──────── Excerpt to read

It's part of the church, the people of God. But the body of Christ is just very much present. It's not out there. You mean of the body of Christ. In the intention, it would seem that people of God, in a sense, to me, is more out there. Yeah, that's interesting. The body of Christ seems much more biblical. Well, they're both biblical. But I think the body of Christ is much more distinctly New Testament. In other words, that's gospel language. Okay, so it's people of God more salvation history sort of idea. Israel. Yeah, yeah. So that's where it comes from. That's interesting. Just like talking about the church as the new Israel. People of God is very close to that. But people of God makes it more personal and social than new Israel, which can also be a bit of an abstraction. So you insist on the people aspect. Yeah, it comes right back down under the ground and right back down among us. Well, for me, the body of Christ seems least biblically in the way it's used.

[12:52]

Yeah, very much so. Well, one of the problems was that the notion of the body of Christ got detached from concrete reality and abstracted it. David Luback has got a book called, what is it, Corpus Mysticum, in which he goes into that idea of the mystical body and shows how it got transformed in history. I don't think it was translated into English. It's only in French. But first, see, the Eucharistic body and the community were thought of as the same thing. And so the mystical body was thought of in a very concrete way, just like the bread and wine and just like your community, okay, like the people of God. Then gradually the idea of mystical body gets abstracted until it's only a kind of thin abstraction, maybe a hundred years ago or something like that. Then it begins to recover its biblical concrete. Still people of God seems to be so much more separate. Here's God and here's the people. Yeah. It's separate where the Christ, the body, is such a beautiful metaphor. No, you're right about that.

────────────────
──────── Dataset content

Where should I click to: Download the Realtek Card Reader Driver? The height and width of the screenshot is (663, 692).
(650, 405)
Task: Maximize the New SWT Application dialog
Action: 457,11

────────────────

Requests
1 > In the excerpt on the church as the body of Christ, in what language is the book Corpus Mysticum said to be available?
2 > Write a continuation of the excerpt on the church as the body of Christ, starting immediately after its final sentence.

Answers for this exercise
1 > Only in French.

2 >
[13:54]

It's a real combination. The fact is, though, that you don't have to decide between them, okay, because these are different facets of the same reality. So he speaks about them as successive phases, but they're actually all facets of the one mystery. And there would probably even be criticism of just what you're saying, that people of God is more removed from transcendent and the body of Christ would be a more organic. Yeah. Yeah. I think that would be a criticism. It's all organic too. Yeah. And it origins through a particular theologian or a particular… You mean the idea of people of God? Yeah. Springs. I don't know who proposed it. It's all over the place. It came out of the biblical theologians, I'm quite sure. It must have. I think it would be Eve Conger again. Okay. This is a big Paul Ford, this is Paul Ford's big class in ecclesiology, Eve Conger. So, see before, I was looking for that book, Models of the Church by Avery Dulles in the library. Somebody's got it out. I'll try to come down.

[14:54]

See, that for me was a kind of groundbreaking book because he says, well before Vatican II basically we had one model of the church which was the institutional model. Now he says we have at least five. One is institution, second is mystery of communion, the third one was sacrament, the fourth one was herald of salvation, as I remember, or God's word, and the fifth one was servant. Okay. But you could extend that list. You can keep extending it. He wrote another book in which he listed, let me see, basically, that's where this came from. It looks like it came from Dulles' second book. These, the body of Christ, the people, God, and sacrament. Okay. All of these coming out of Vatican II. Not exactly. The body of Christ was emerging in the encyclicals before Vatican II. Augustine, it looks like you have it. Finally we get to the one of sacrament which is kind of mysterious, kind of hard to understand. In an elementary way it's easy enough.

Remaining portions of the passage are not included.